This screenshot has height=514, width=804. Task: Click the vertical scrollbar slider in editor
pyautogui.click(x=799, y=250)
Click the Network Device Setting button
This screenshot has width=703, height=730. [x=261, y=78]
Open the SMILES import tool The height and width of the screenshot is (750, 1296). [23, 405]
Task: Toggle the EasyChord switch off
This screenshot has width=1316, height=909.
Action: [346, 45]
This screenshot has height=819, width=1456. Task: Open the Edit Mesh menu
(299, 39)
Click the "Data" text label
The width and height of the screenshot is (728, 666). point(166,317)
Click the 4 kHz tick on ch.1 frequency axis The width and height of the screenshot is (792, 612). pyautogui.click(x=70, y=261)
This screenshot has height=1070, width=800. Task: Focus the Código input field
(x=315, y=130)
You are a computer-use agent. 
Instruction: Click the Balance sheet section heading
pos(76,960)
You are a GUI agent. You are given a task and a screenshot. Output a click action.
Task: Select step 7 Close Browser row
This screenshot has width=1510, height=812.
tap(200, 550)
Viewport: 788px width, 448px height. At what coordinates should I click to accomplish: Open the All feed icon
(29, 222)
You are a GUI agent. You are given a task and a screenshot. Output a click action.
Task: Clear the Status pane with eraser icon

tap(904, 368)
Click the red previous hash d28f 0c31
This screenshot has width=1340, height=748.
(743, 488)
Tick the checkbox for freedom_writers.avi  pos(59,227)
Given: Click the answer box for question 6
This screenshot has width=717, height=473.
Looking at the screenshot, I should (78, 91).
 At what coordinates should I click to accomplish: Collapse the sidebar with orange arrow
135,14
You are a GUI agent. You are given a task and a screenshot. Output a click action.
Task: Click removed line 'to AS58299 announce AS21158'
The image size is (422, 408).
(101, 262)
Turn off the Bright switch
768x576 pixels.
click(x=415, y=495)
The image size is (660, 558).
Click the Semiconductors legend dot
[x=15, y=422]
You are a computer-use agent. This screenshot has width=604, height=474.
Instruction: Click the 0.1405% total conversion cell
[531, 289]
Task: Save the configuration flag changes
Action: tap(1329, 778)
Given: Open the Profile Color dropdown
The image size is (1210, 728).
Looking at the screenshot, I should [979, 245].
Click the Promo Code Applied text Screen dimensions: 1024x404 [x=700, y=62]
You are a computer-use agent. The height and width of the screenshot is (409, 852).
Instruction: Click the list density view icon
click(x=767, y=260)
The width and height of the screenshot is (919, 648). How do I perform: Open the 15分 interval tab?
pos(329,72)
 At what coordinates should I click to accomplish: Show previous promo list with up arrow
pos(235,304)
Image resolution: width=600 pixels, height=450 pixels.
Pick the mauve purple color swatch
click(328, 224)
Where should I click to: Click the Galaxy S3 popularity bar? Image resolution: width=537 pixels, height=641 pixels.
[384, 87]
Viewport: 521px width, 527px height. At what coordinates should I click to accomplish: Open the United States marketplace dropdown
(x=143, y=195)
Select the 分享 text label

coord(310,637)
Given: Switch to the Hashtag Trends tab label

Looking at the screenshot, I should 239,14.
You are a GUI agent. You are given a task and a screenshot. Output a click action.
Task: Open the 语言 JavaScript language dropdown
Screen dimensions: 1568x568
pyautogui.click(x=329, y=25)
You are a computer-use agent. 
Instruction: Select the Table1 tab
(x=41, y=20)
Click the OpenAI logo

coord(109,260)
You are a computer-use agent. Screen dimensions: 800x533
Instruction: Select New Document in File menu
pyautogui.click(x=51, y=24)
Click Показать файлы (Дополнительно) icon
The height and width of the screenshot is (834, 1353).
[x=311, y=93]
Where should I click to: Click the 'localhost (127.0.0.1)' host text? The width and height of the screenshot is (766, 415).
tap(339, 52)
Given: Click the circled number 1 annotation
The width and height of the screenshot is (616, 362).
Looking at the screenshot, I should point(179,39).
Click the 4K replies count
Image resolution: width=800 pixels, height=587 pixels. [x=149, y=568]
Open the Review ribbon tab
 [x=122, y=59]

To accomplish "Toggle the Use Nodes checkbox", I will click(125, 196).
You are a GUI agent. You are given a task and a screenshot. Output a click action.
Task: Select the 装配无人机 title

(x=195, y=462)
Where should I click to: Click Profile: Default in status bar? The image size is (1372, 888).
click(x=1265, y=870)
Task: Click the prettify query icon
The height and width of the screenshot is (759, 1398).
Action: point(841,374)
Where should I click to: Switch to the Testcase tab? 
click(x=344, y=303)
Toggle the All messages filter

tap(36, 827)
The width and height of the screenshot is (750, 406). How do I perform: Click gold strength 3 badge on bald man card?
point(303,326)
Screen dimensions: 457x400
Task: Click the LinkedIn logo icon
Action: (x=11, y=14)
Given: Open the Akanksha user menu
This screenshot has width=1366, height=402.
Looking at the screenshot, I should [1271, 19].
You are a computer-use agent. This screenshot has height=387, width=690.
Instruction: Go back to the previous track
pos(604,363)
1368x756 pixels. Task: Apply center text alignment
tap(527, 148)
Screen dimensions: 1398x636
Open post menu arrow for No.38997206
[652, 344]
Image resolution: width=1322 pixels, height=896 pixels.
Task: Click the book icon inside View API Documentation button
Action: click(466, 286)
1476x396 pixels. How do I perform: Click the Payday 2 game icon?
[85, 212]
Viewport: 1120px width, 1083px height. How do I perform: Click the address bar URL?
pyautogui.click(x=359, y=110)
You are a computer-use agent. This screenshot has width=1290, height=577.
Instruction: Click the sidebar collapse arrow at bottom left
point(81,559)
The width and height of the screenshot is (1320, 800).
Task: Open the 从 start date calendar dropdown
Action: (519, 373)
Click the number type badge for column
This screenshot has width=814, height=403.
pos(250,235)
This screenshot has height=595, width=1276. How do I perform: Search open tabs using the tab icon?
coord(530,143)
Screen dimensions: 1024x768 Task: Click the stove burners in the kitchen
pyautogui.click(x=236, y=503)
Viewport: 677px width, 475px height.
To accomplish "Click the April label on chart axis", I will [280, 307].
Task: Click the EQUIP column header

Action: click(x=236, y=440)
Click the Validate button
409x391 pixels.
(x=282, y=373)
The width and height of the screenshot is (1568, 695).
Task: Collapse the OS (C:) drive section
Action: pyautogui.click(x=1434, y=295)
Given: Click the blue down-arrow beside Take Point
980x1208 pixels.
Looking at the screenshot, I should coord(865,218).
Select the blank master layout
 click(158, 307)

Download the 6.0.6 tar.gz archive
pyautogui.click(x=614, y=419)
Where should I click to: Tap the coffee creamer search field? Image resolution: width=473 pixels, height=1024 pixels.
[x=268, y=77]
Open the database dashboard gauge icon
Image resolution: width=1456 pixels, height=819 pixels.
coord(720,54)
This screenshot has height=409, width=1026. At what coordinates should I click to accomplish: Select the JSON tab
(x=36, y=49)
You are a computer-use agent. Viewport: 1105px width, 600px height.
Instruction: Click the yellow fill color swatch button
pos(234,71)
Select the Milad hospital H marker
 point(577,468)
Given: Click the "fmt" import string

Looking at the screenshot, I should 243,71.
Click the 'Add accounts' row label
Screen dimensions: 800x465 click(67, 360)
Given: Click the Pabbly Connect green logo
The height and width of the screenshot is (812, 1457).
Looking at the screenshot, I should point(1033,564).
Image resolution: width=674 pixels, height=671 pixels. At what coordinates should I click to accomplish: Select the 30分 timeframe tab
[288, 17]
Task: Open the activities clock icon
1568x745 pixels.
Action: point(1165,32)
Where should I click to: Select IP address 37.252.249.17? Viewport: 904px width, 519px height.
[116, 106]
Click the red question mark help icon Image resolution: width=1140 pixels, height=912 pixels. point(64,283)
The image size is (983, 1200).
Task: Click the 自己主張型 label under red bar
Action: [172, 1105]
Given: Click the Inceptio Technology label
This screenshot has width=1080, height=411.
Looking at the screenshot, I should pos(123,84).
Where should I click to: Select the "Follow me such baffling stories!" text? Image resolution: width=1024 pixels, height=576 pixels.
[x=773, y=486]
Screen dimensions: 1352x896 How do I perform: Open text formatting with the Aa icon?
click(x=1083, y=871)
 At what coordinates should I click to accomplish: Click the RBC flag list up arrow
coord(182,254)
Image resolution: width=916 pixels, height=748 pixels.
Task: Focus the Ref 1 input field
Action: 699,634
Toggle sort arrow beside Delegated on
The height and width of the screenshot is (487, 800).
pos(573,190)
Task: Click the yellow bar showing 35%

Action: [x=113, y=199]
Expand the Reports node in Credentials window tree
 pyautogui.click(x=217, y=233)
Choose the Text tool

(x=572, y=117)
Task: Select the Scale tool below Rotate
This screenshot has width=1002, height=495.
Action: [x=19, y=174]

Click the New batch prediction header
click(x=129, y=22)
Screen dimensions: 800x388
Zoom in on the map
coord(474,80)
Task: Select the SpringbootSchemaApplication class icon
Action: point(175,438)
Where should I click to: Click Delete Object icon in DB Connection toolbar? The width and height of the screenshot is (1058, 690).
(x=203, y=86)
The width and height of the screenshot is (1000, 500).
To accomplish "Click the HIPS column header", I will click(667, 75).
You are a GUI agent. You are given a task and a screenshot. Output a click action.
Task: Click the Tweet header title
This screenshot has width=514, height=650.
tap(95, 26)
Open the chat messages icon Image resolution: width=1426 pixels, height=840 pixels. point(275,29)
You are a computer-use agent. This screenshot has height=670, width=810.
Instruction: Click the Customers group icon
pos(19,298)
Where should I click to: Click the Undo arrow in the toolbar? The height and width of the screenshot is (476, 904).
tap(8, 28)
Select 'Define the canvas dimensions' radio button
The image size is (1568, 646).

### Aim of the exercise
Show every line of the listing that includes the word "will".

### Finished task
To accomplish "Toggle the Use Nodes checkbox", I will click(125, 196).
To accomplish "Click the April label on chart axis", I will [280, 307].
To accomplish "Click the HIPS column header", I will click(667, 75).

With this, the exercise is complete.